Así comienza el referido capítulo, todo un dibujo de la tragedia de Antonia, la mujer que quiso ser poeta y terminó siendo prisionera del hastío representado por su marido y por el pueblo donde destinó su rutina. Antonia y su marido tienen una niña de siete años; en la historia no se dice el nombre de la pequeña, solo se sabe que en lugar de caminar salta y que sonríe cuando el padre no se encuentra en casa. La hija de Antonia y Dicxon es una de las pocas niñas de Santolaya, el pueblo donde ocurre la trama, si bien los personajes padecen una grave confusión espacio temporal, tema que el autor también explora con maestría en su novela de 2014, La ciclista de las soluciones imaginarias.
Dibujado parte del escenario argumental, lo que me llama la atención del brevísimo capítulo es que, en apenas dos páginas, el autor logra que Antonia vea su liberación a través de la aparición de un gato (¿o gata?, otra de las importantes ambigüedades de la obra: femenino o masculino, nacional o extranjero, Asturias o Madrid).
“De pronto el gato naranja salió sigiloso de la habitación de la niña.

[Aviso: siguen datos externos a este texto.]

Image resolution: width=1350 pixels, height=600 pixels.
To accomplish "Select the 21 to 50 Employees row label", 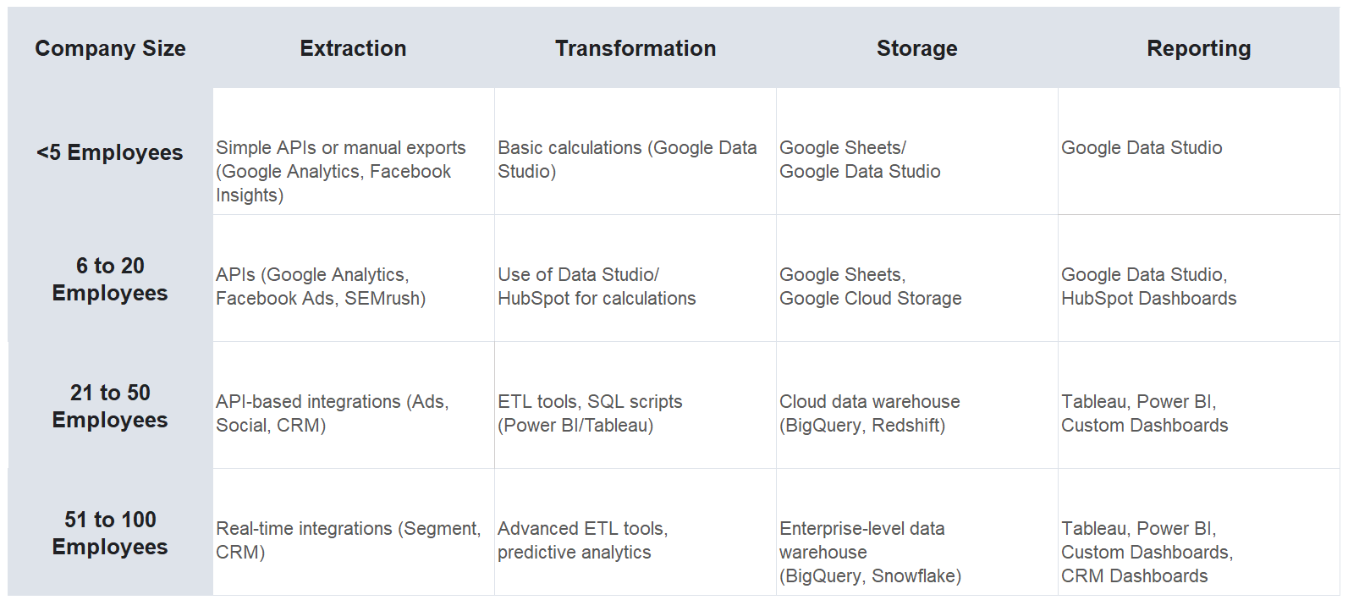I will click(x=110, y=406).
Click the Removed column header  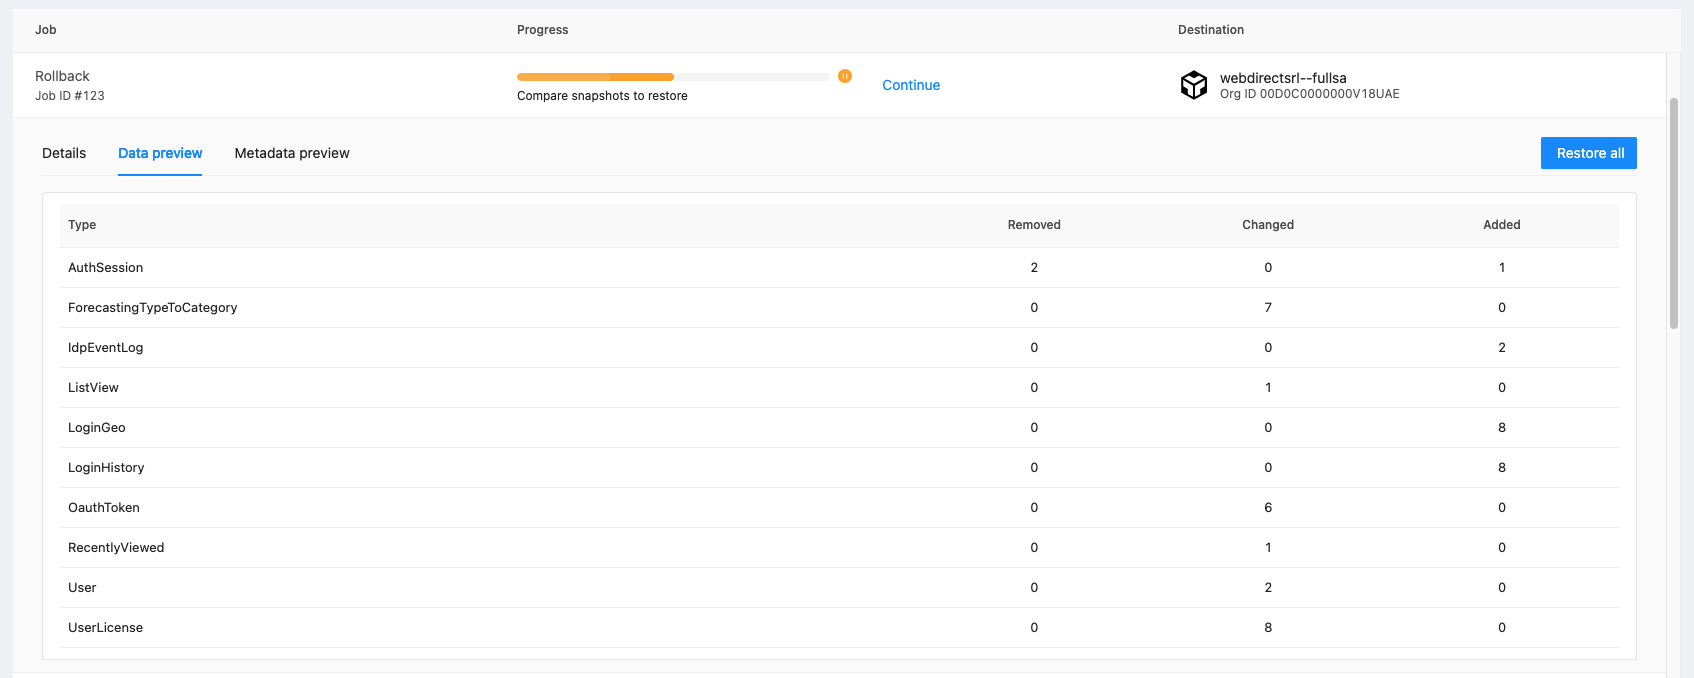[x=1033, y=225]
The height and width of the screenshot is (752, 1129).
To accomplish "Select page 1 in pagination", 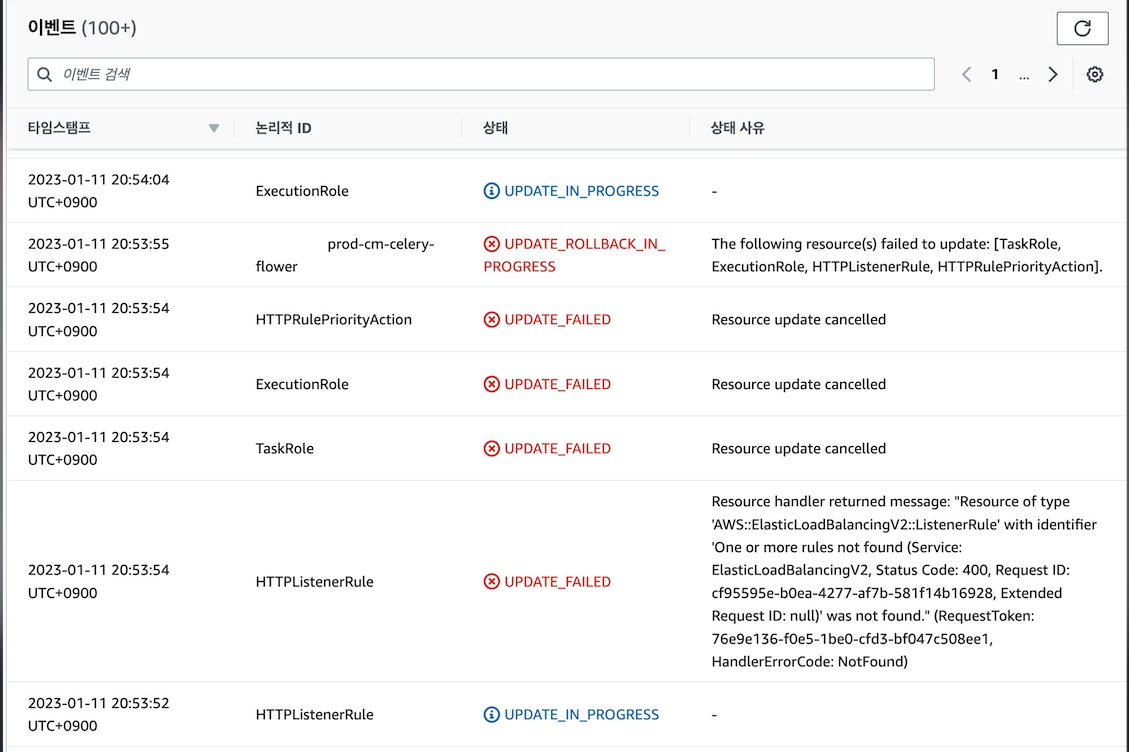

En el acto Antonia lo observó; el animal hizo lo mismo, detuvo su andar y se echó sobre sus patas. Mujer y gato se contemplaron durante un tiempo indeterminado. Aquel punto de observación se convirtió en el único espacio existente para las dos miradas. A la mujer le llamó la atención el detenimiento del gato; llegar y echarse para no hacer nada. Entre cerrar y abrir los ojos, medio mover las orejas, el hocico, los bigotes; el suave movimiento de cola. La entrega al reposo; el desprendimiento. Ser naturaleza.”

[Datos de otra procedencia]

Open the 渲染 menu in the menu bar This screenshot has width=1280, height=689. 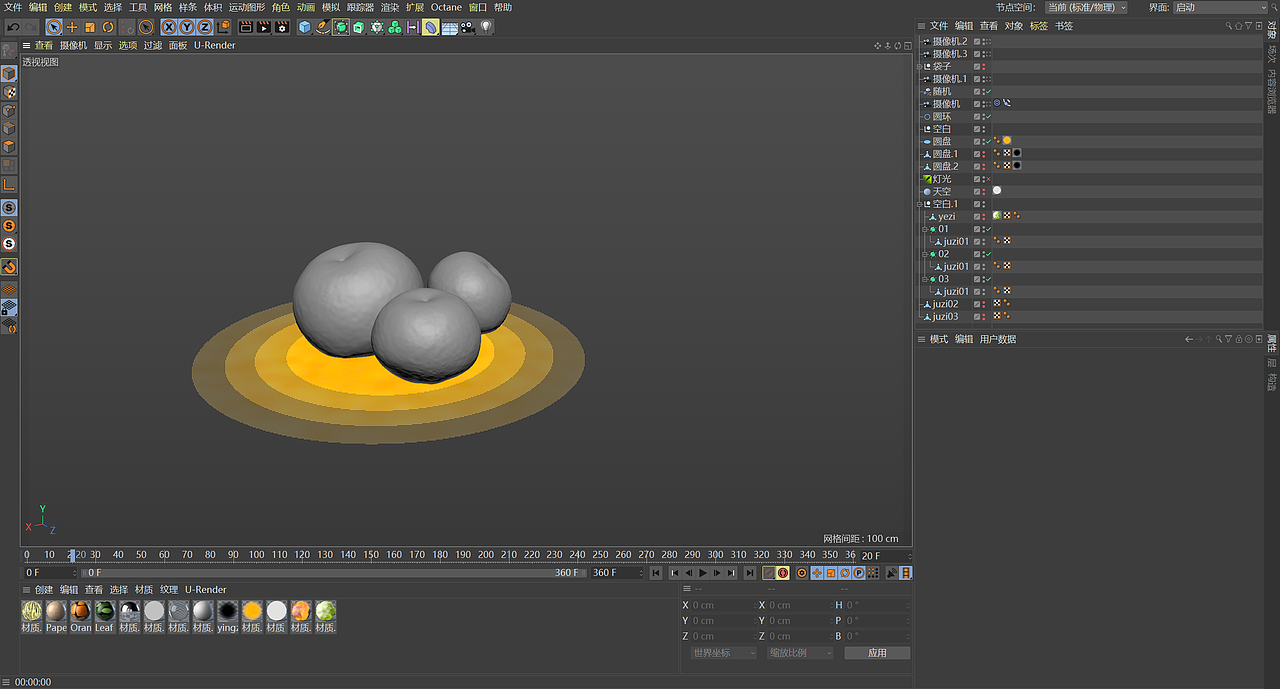[x=389, y=7]
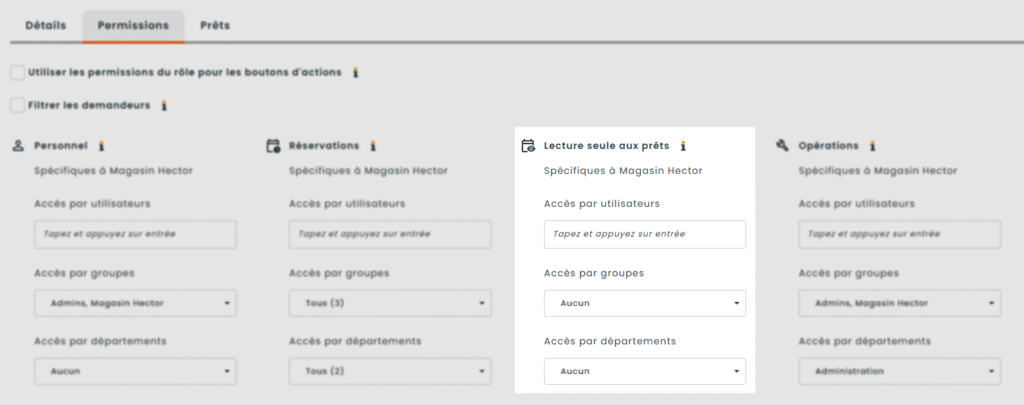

A lo largo de 224 páginas, Antonia vive atrapada en un laberinto, a través de un torneo de póker su marido logró establecer las reglas diarias del pueblo. El pueblo vivía según su mirada. En ocasiones la mujer sintoniza con la sonrisa y los saltos de la niña, pero solo en este capítulo ella logra liberarse conectando su existencia a la del felino.
“Antonia deseó frotar su cara contra el pelaje del visitante; y aunque no lo hizo, lo sintió. Era suave, muy suave, y transmitía sensaciones cercanas a la duración. Quietud, soledad, silencio, un salto con rebote. La irrupción de una gaita asturiana; el llamado de los árboles, el sentido del aire. Cerrar los ojos y perderse en el lugar de las no obligaciones. Escabullirse de las geografías, de las historias, de las palabras, de los nombres”.
Con razón la actriz Mamen Camacho (imagen de la cubierta) dijo que la lectura de La niña del salto “la había embriagado”, pues es mérito de esta novela el logro de efectos posteriores a su conclusión. Al terminar de leer el capítulo “Ser gato” quedé impregnada de una serie de sensaciones difíciles de describir. El libro en su totalidad es una obra cargada de poderosos simbolismos, un viaje sensitivo al mundo interior de una mujer. No dudaría en afirmar que La niña del salto será una de las novelas inolvidables que nos dejará el año 2018.
“La mujer liberó la piel, el rostro, la boca, las manos, el vientre; la mordedura de los años. Recuperó el cuerpo y lo abandonó. Se dejó llevar por el sentido sereno de la existencia. Dejó de ser ella. Fue gato.”